Pas nécessairement, affirme le philosophe allemand Richard David Precht, auteur du best-seller Qui suis-je, et si je suis, combien ? (Belfond, 2010, pour la traduction française) qui vient de faire paraître Künstliche Intelligenz und der Sinn des Lebens (Goldmann, 2020, « L’intelligence artificielle et le sens de la vie », non traduit). À condition d’accompagner politiquement cette réduction globale de la quantité de travail.
Opposé aux prophètes de malheur comme aux technoptimistes patentés, l’essayiste allemand aborde de front les ambivalences des mutations du monde du travail : la digitalisation et l’automatisation possèdent des avantages indéniables, mais posent aussi de nombreux problèmes dont nous devons avoir conscience pour un débat démocratique sain.
Pour l’automation
- L’automa(tisa)tion libère l’homme d’une grande partie des tâches pénibles – physiquement éprouvantes ou répétitives – qu’il devait effectuer par le passé.
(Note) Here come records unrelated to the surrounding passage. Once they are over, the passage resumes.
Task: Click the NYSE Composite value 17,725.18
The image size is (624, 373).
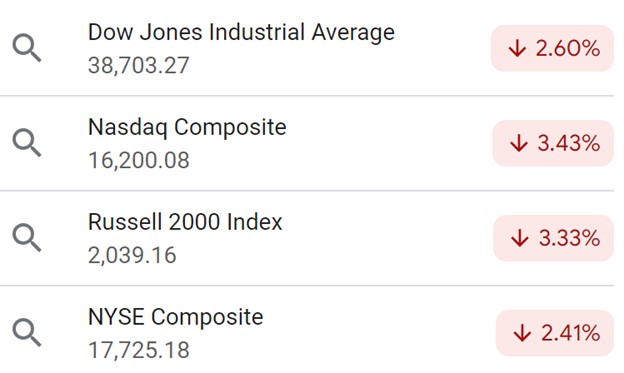Action: point(138,350)
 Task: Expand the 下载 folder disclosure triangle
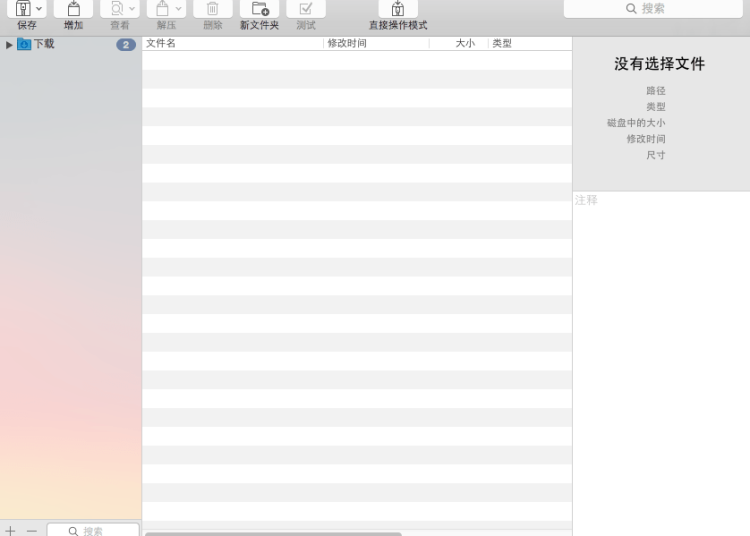10,45
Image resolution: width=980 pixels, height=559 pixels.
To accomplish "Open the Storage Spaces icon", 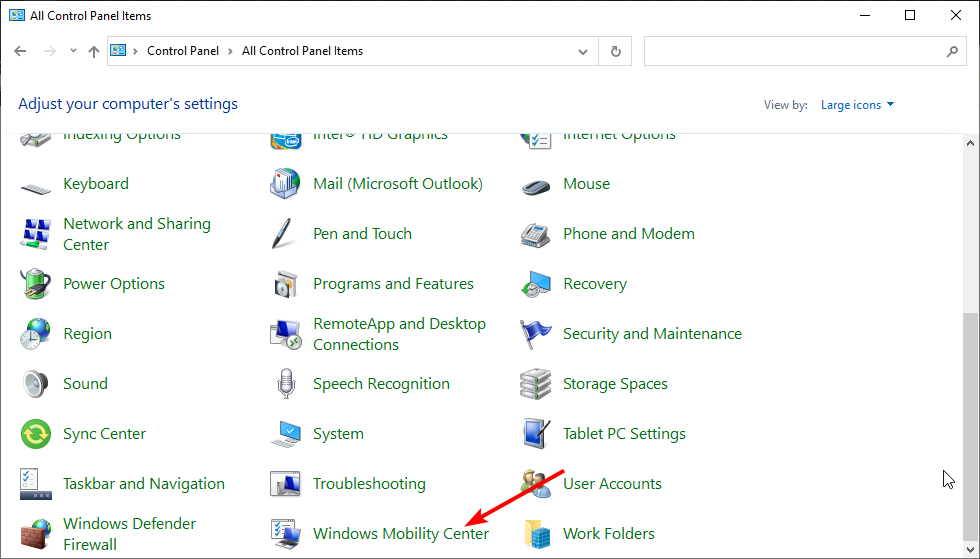I will (536, 384).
- Si elle détruit des emplois, l’automatisation en crée aussi de nombreux autres, ne serait-ce que parce que les machines auront sans doute toujours besoin des hommes pour être entretenues ou réparées. Analystes de données collectées par l’IA, pilotes de drones, ingénieurs spécialistes de la réalité virtuelle… Autant de postes à pourvoir.
- Notre vie ne se résume pas au travail : plutôt que de regretter la diminution de la quantité de travail salarié disponible, nous devons nous réjouir du temps libre supplémentaire dont nous allons pouvoir bénéficier afin de développer d’autres aspects de notre personnalité : notre « vie intérieure ».
Contre l’automation
- Les nouvelles technologies nous dispensent de certaines tâches pénibles. Mais elles sapent, aussi, ce qui fait pour beaucoup de travailleurs l’intérêt de leur emploi : la présence physique, incarnée, dans un tissu de relations sociales.
Intelligence artificielle, voitures autonomes, identité du travailleur, financement des retraites, responsabilité morale, réforme éducative,…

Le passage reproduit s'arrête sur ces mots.